:: Assigned task ::
Please repeat the listing below in its entirety, exactly.
:: Listed records
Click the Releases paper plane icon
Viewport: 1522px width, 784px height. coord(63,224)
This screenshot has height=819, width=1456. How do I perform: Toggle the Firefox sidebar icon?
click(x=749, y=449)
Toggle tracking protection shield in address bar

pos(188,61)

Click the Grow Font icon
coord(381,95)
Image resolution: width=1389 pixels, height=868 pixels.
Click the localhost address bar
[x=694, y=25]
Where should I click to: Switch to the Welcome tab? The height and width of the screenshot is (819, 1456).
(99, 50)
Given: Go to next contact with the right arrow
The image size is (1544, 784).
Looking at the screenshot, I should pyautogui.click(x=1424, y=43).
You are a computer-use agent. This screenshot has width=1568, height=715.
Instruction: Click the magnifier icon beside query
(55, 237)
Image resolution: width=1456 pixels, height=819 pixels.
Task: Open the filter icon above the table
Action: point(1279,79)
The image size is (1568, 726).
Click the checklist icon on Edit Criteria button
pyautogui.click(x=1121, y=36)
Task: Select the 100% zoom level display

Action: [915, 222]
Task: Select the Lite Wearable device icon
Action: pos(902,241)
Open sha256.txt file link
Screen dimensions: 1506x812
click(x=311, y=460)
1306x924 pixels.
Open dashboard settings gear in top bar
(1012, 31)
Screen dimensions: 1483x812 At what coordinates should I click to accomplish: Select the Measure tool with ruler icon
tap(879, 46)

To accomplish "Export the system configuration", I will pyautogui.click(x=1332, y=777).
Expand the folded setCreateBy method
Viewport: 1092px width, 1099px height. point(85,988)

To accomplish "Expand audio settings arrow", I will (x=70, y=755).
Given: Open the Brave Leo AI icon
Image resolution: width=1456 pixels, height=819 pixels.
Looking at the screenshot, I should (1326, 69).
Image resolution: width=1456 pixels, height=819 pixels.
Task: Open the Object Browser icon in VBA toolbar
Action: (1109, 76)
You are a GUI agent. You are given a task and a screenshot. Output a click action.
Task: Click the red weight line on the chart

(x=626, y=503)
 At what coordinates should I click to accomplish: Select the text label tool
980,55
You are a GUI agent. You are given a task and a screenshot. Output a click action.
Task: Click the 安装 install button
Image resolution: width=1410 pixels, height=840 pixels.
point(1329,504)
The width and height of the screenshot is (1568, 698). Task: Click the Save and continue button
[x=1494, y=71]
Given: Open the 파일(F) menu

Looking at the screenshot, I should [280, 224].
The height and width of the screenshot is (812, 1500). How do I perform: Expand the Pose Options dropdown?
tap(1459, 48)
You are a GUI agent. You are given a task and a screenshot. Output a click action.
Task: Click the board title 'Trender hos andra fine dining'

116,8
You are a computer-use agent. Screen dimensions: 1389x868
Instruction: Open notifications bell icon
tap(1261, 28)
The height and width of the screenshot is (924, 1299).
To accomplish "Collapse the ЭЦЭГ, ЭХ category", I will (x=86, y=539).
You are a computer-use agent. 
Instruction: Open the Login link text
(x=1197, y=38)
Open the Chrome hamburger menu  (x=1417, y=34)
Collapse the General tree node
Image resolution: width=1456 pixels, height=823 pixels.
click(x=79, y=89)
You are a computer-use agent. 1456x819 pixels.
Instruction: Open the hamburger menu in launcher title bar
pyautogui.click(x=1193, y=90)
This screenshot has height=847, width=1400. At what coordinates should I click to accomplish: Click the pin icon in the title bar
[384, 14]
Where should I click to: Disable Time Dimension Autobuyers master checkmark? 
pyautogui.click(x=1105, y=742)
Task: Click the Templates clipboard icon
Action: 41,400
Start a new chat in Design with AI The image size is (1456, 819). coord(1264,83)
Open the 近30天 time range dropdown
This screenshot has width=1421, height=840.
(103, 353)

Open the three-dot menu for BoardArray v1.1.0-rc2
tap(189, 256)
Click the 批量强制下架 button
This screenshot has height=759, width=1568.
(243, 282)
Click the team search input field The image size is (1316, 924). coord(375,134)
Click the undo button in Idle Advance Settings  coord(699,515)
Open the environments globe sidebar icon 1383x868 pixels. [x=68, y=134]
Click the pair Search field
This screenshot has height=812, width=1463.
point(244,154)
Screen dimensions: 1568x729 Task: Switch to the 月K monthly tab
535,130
::::
:: Task solution ::
Click the Releases paper plane icon
Viewport: 1522px width, 784px height. coord(63,224)
This screenshot has height=819, width=1456. How do I perform: Toggle the Firefox sidebar icon?
click(x=749, y=449)
Toggle tracking protection shield in address bar

pos(188,61)

Click the Grow Font icon
coord(381,95)
Image resolution: width=1389 pixels, height=868 pixels.
Click the localhost address bar
[x=694, y=25]
Where should I click to: Switch to the Welcome tab? The height and width of the screenshot is (819, 1456).
(99, 50)
Given: Go to next contact with the right arrow
The image size is (1544, 784).
Looking at the screenshot, I should pyautogui.click(x=1424, y=43).
You are a computer-use agent. This screenshot has width=1568, height=715.
Instruction: Click the magnifier icon beside query
(55, 237)
Image resolution: width=1456 pixels, height=819 pixels.
Task: Open the filter icon above the table
Action: point(1279,79)
The image size is (1568, 726).
Click the checklist icon on Edit Criteria button
pyautogui.click(x=1121, y=36)
Task: Select the 100% zoom level display

Action: [915, 222]
Task: Select the Lite Wearable device icon
Action: pos(902,241)
Open sha256.txt file link
Screen dimensions: 1506x812
click(x=311, y=460)
1306x924 pixels.
Open dashboard settings gear in top bar
(1012, 31)
Screen dimensions: 1483x812 At what coordinates should I click to accomplish: Select the Measure tool with ruler icon
tap(879, 46)

To accomplish "Export the system configuration", I will pyautogui.click(x=1332, y=777).
Expand the folded setCreateBy method
Viewport: 1092px width, 1099px height. point(85,988)

To accomplish "Expand audio settings arrow", I will (x=70, y=755).
Given: Open the Brave Leo AI icon
Image resolution: width=1456 pixels, height=819 pixels.
Looking at the screenshot, I should (1326, 69).
Image resolution: width=1456 pixels, height=819 pixels.
Task: Open the Object Browser icon in VBA toolbar
Action: (1109, 76)
You are a GUI agent. You are given a task and a screenshot. Output a click action.
Task: Click the red weight line on the chart

(x=626, y=503)
 At what coordinates should I click to accomplish: Select the text label tool
980,55
You are a GUI agent. You are given a task and a screenshot. Output a click action.
Task: Click the 安装 install button
Image resolution: width=1410 pixels, height=840 pixels.
point(1329,504)
The width and height of the screenshot is (1568, 698). Task: Click the Save and continue button
[x=1494, y=71]
Given: Open the 파일(F) menu

Looking at the screenshot, I should [280, 224].
The height and width of the screenshot is (812, 1500). How do I perform: Expand the Pose Options dropdown?
tap(1459, 48)
You are a GUI agent. You are given a task and a screenshot. Output a click action.
Task: Click the board title 'Trender hos andra fine dining'

116,8
You are a computer-use agent. Screen dimensions: 1389x868
Instruction: Open notifications bell icon
tap(1261, 28)
The height and width of the screenshot is (924, 1299).
To accomplish "Collapse the ЭЦЭГ, ЭХ category", I will (x=86, y=539).
You are a computer-use agent. 
Instruction: Open the Login link text
(x=1197, y=38)
Open the Chrome hamburger menu  (x=1417, y=34)
Collapse the General tree node
Image resolution: width=1456 pixels, height=823 pixels.
click(x=79, y=89)
You are a computer-use agent. 1456x819 pixels.
Instruction: Open the hamburger menu in launcher title bar
pyautogui.click(x=1193, y=90)
This screenshot has height=847, width=1400. At what coordinates should I click to accomplish: Click the pin icon in the title bar
[384, 14]
Where should I click to: Disable Time Dimension Autobuyers master checkmark? 
pyautogui.click(x=1105, y=742)
Task: Click the Templates clipboard icon
Action: 41,400
Start a new chat in Design with AI The image size is (1456, 819). coord(1264,83)
Open the 近30天 time range dropdown
This screenshot has width=1421, height=840.
(103, 353)

Open the three-dot menu for BoardArray v1.1.0-rc2
tap(189, 256)
Click the 批量强制下架 button
This screenshot has height=759, width=1568.
(243, 282)
Click the team search input field The image size is (1316, 924). coord(375,134)
Click the undo button in Idle Advance Settings  coord(699,515)
Open the environments globe sidebar icon 1383x868 pixels. [x=68, y=134]
Click the pair Search field
This screenshot has height=812, width=1463.
point(244,154)
Screen dimensions: 1568x729 Task: Switch to the 月K monthly tab
535,130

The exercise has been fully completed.